X = set(bi_gram(s1))
Y = set(bi_gram(s2))
print("X = ", X)
print("Y = ", Y)
print("union: ", X | Y) # union
print("intersection: ", X & Y) # intersection
print("difference: ", X - Y) # difference

if "se" in X:
    print("X contain 'se'.")
else:
    print("X doesn't contain 'se'.")
    
if "se" in Y:
    print("Y contain 'se'.")
else:
    print("Y doesn't contain 'se'.")

07. Sentence generation by template

# coding: utf-8

def gen_sentence(x, y, z):
    return "{}of time{}Is{}".format(x, y, z)

x = 12
y = 'temperature'
z = 22.4
print(gen_sentence(x, y, z))

08. Ciphertext

# coding: utf-8

def cipher(S):
    result = []
    for i in range(len(S)):
        if(S[i].islower()):
            result.append(chr(219 - ord(S[i])))
        else:
            result.append(S[i])
    return ''.join(result)
    
S = "abcDe"
print(cipher(S))
print(cipher(cipher(S)))

Convert characters to Unicode code point integers with ʻord () . The inverse function is chr ()`.

Postscript

# coding: utf-8

def cipher(S):
    return ''.join(chr(219 - ord(c)) if c.islower() else c for c in S)

S = "abcDe"
print(cipher(S))
print(cipher(cipher(S)))

Those that conditionally branch to the initialized list and appendwithfor` can be replaced by ternary operators and comprehensions.

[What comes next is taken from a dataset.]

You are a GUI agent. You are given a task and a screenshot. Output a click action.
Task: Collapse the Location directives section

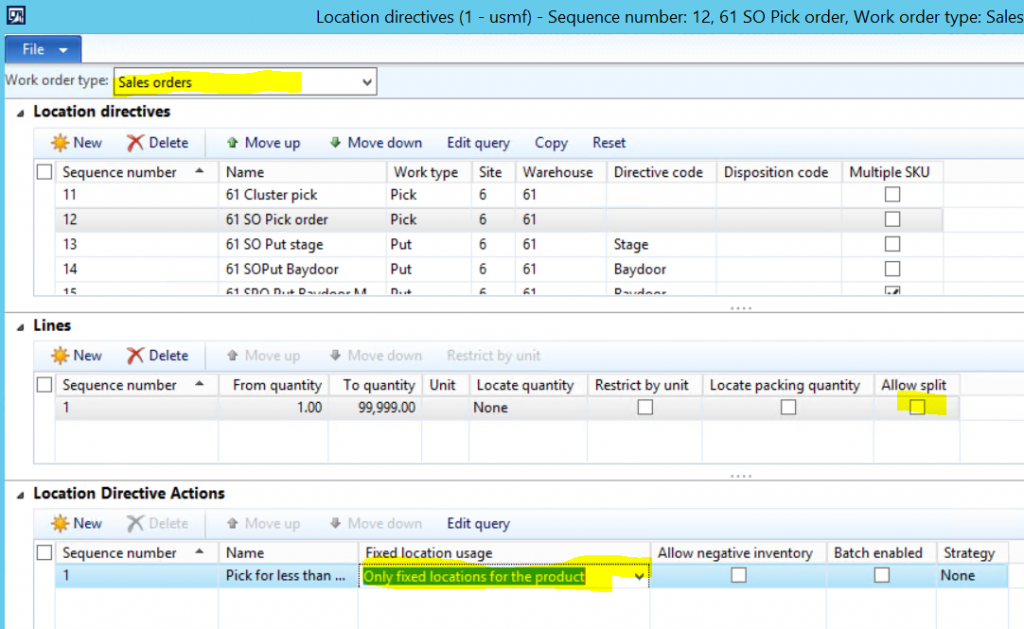point(21,112)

If you know that it is such a thing, it seems that you can read it and write it.

Typoglycemia

# coding: utf-8

import numpy.random as rd

def gen_typo(S):
    if len(S) <= 4:
        return S
    else:
        idx = [0]
        idx.extend(rd.choice(range(1, len(S)-1), len(S)-2, replace=False))
        idx.append(len(S)-1)
        result = []
        for i in range(len(S)):
            result.append(S[idx[i]])
        return ''.join(result)

s = "I couldn't believe that I could actually understand what I was reading : the phenomenal power of the human mind ."
s = s.split()
print(' '.join([gen_typo(i) for i in s]))

There are various random sampling methods, but you can use numpy.random.choice to choose between restore extraction and non-restore extraction.

Postscript

# coding: utf-8

import random

def gen_typo(S):
    return ' '.join(
        s 
        #Returns words less than 4 in length
        if len(s) <= 4 
        #Shuffle words 5 or longer, leaving the first and second letters
        else s[0] + ''.join(random.sample(s[1:-1], len(s)-2)) + s[-1] 
        for s in S.split()
        )

S = "I couldn't believe that I could actually understand what I was reading : the phenomenal power of the human mind ."
print(gen_typo(S))

This is also rewritten with comprehensions and ternary operators.

Also, random.sample (population, k) randomly unrestores and extracts k elements from population (sequence or set).